[Saved data entries]
* * *

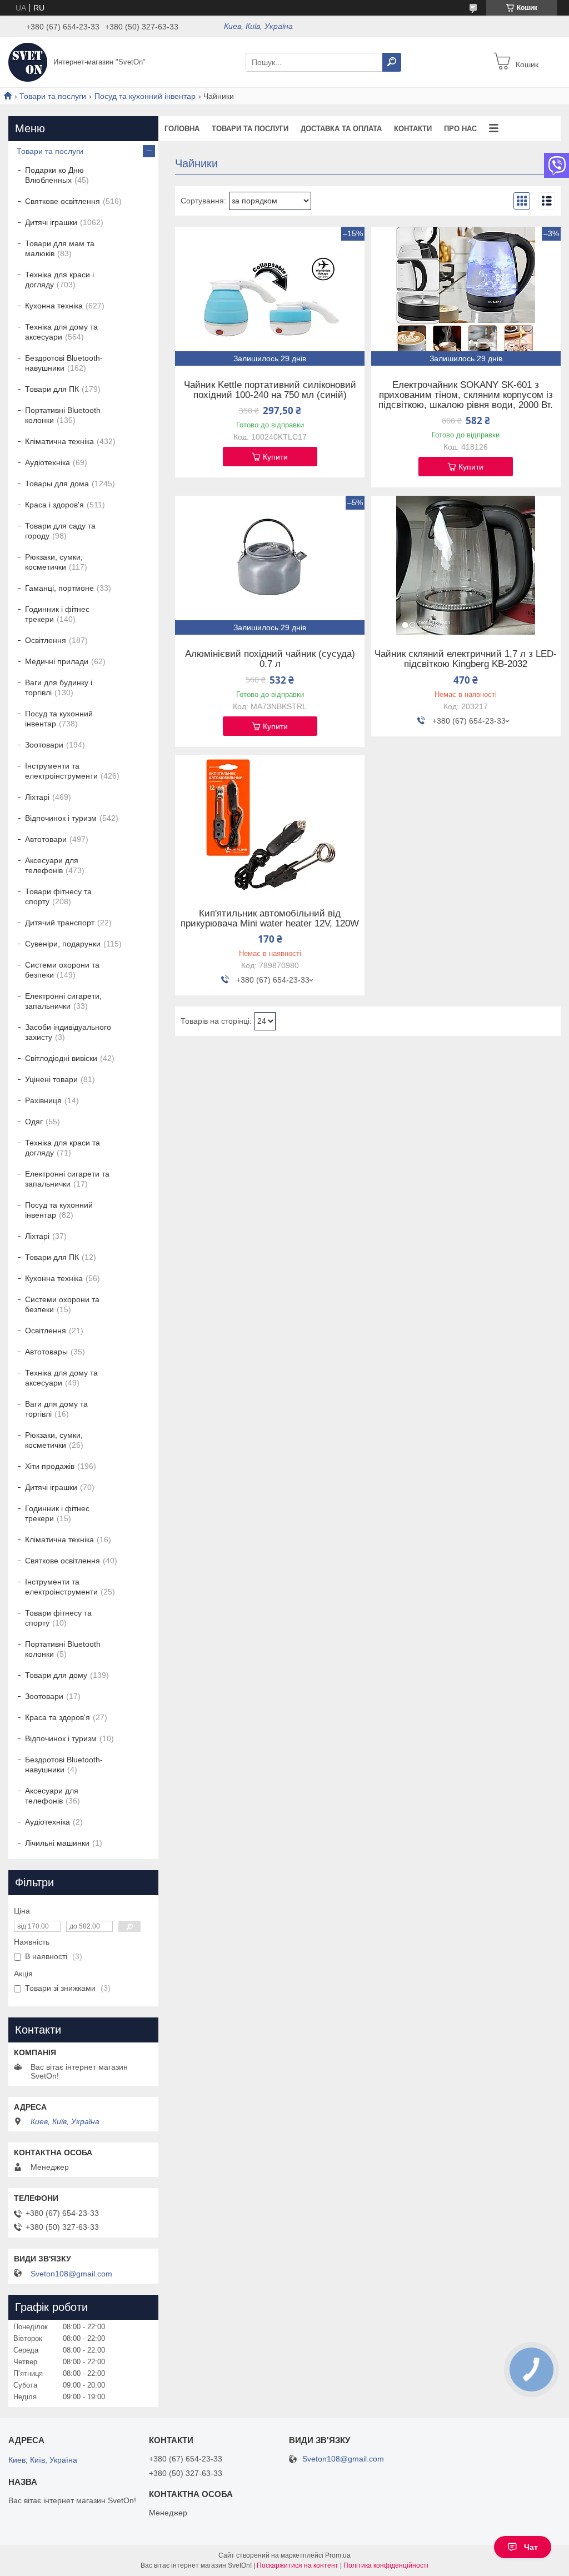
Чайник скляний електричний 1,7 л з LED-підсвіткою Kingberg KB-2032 (466, 659)
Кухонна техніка (54, 305)
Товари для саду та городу (60, 530)
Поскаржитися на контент (297, 2565)
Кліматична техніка (59, 441)
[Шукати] (391, 62)
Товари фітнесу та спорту (58, 896)
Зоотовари (44, 744)
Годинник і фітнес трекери (57, 614)
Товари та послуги (52, 96)
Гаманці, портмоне (59, 588)
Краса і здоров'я (54, 504)
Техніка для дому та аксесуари (61, 331)
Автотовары (46, 1351)
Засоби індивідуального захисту (68, 1032)
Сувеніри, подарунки (63, 943)
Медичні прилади (56, 661)
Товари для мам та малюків (59, 248)
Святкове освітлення (62, 201)
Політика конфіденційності (385, 2565)
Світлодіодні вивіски (61, 1058)
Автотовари (46, 839)
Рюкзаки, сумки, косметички (54, 561)
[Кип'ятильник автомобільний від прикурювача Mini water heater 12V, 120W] (270, 824)
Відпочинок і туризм (61, 818)
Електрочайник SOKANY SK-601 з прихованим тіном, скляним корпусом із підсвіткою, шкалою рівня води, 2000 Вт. (465, 395)
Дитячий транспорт (59, 922)
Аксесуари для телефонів (51, 865)
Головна (181, 128)
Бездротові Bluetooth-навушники (64, 362)
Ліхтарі (37, 797)
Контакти (413, 128)
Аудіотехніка (47, 462)
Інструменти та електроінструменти (61, 770)
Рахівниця (43, 1100)
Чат (531, 2547)
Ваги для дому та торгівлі (56, 1408)
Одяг (34, 1121)
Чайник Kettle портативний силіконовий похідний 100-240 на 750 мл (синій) (270, 390)
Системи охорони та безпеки (62, 969)
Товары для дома (57, 483)
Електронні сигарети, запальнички (63, 1000)
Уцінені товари (51, 1079)
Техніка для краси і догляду (59, 279)
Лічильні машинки (57, 1842)
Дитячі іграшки (51, 222)
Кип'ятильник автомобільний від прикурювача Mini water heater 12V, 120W (270, 919)
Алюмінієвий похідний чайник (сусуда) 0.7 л (270, 659)
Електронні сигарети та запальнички (67, 1178)
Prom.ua (338, 2555)
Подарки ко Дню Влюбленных (54, 175)
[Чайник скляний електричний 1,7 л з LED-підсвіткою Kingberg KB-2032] (466, 565)
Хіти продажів (49, 1466)
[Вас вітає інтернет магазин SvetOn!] (27, 61)
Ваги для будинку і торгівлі (58, 687)
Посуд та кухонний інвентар (145, 96)
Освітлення (45, 640)
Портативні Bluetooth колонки (63, 415)
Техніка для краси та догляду (62, 1147)
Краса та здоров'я (57, 1717)
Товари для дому (56, 1675)
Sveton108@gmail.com (71, 2273)
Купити (275, 456)
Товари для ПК (52, 389)
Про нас (460, 128)
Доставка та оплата (341, 128)
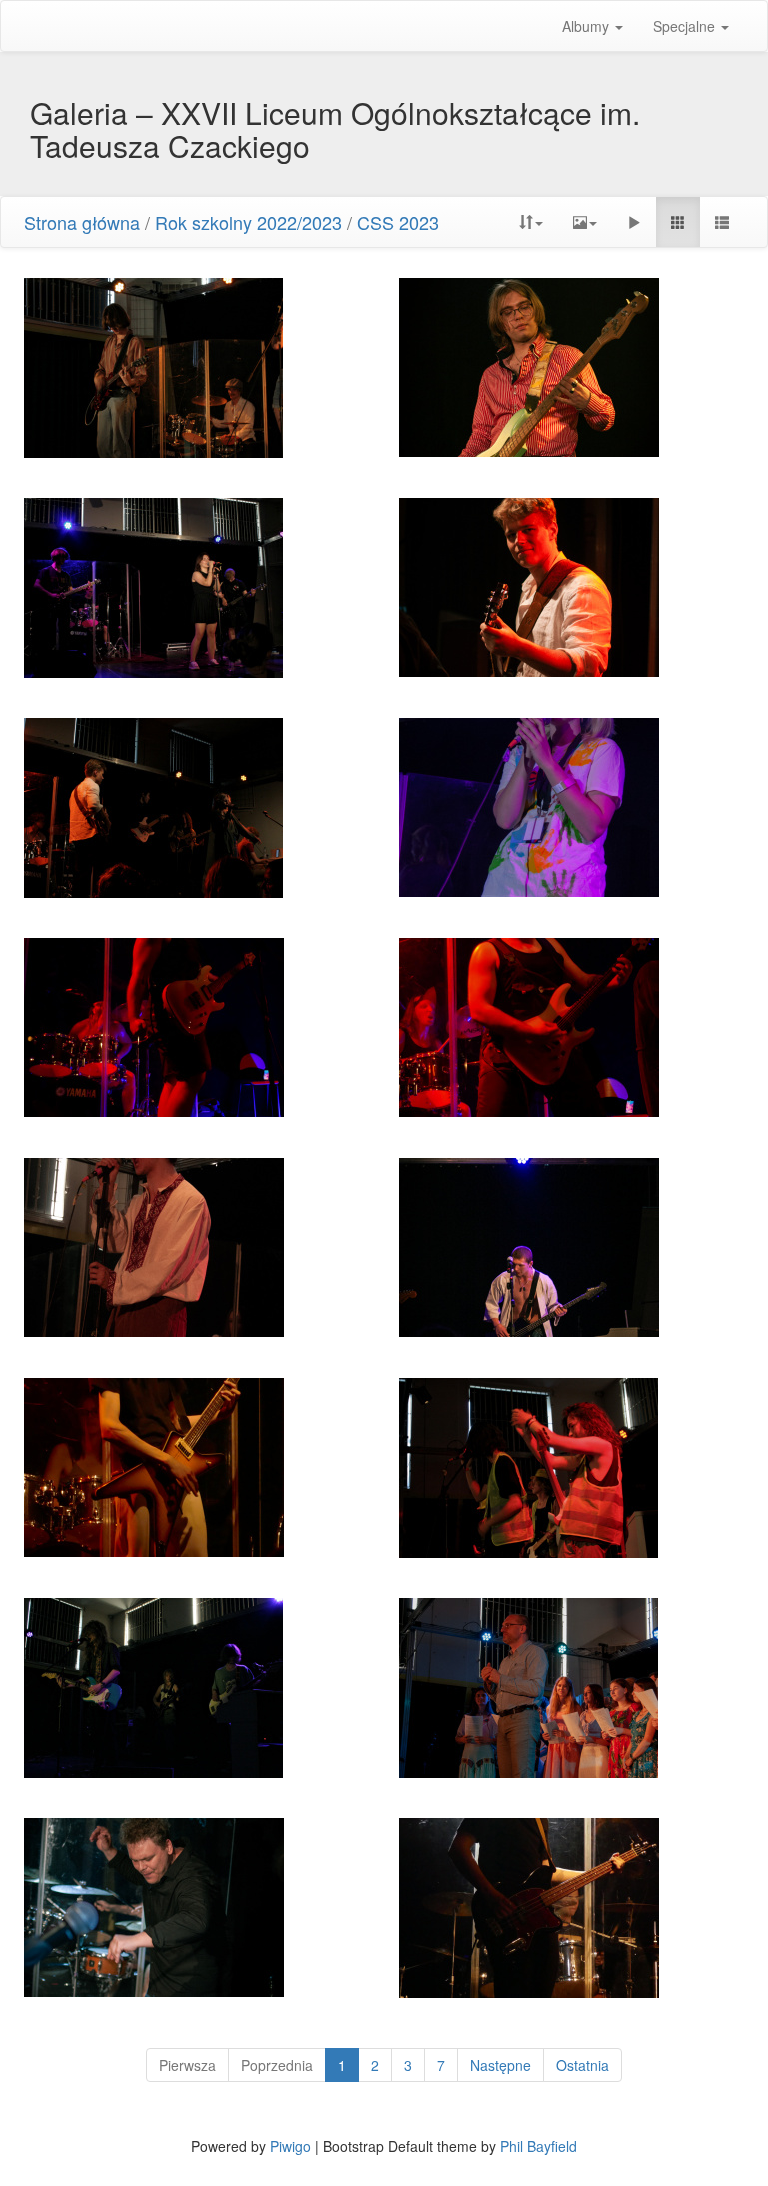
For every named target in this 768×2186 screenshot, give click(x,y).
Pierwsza (187, 2065)
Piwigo (290, 2146)
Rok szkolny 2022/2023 (248, 222)
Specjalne (686, 26)
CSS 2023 (398, 222)
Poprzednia (277, 2065)
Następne (500, 2065)
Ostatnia (582, 2065)
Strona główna (82, 222)
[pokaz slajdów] (634, 222)
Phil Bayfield (538, 2146)
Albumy (587, 26)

* * *

_EXERCISE:_
Go to the line above holding "Системи охорони та безпеки (62, 969)", then copy exactly each line down to and including the one holding "Ostatnia (582, 2065)", leaving pictures out.

_EXERCISE RESPONSE:_
Системи охорони та безпеки (62, 969)
Товары для дома (57, 483)
Електронні сигарети, запальнички (63, 1000)
Уцінені товари (51, 1079)
Техніка для краси і догляду (59, 279)
Лічильні машинки (57, 1842)
Дитячі іграшки (51, 222)
Кип'ятильник автомобільний від прикурювача Mini water heater 12V, 120W (270, 919)
Алюмінієвий похідний чайник (сусуда) 0.7 л (270, 659)
Електронні сигарети та запальнички (67, 1178)
Prom.ua (338, 2555)
Подарки ко Дню Влюбленных (54, 175)
[Чайник скляний електричний 1,7 л з LED-підсвіткою Kingberg KB-2032] (466, 565)
Хіти продажів (49, 1466)
[Вас вітає інтернет магазин SvetOn!] (27, 61)
Ваги для будинку і торгівлі (58, 687)
Посуд та кухонний інвентар (145, 96)
Освітлення (45, 640)
Портативні Bluetooth колонки (63, 415)
Техніка для краси та догляду (62, 1147)
Краса та здоров'я (57, 1717)
Товари для дому (56, 1675)
Sveton108@gmail.com (71, 2273)
Купити (275, 456)
Товари для ПК (52, 389)
Про нас (460, 128)
Доставка та оплата (341, 128)
For every named target in this 768×2186 screenshot, give click(x,y).
Pierwsza (187, 2065)
Piwigo (290, 2146)
Rok szkolny 2022/2023 (248, 222)
Specjalne (686, 26)
CSS 2023 (398, 222)
Poprzednia (277, 2065)
Następne (500, 2065)
Ostatnia (582, 2065)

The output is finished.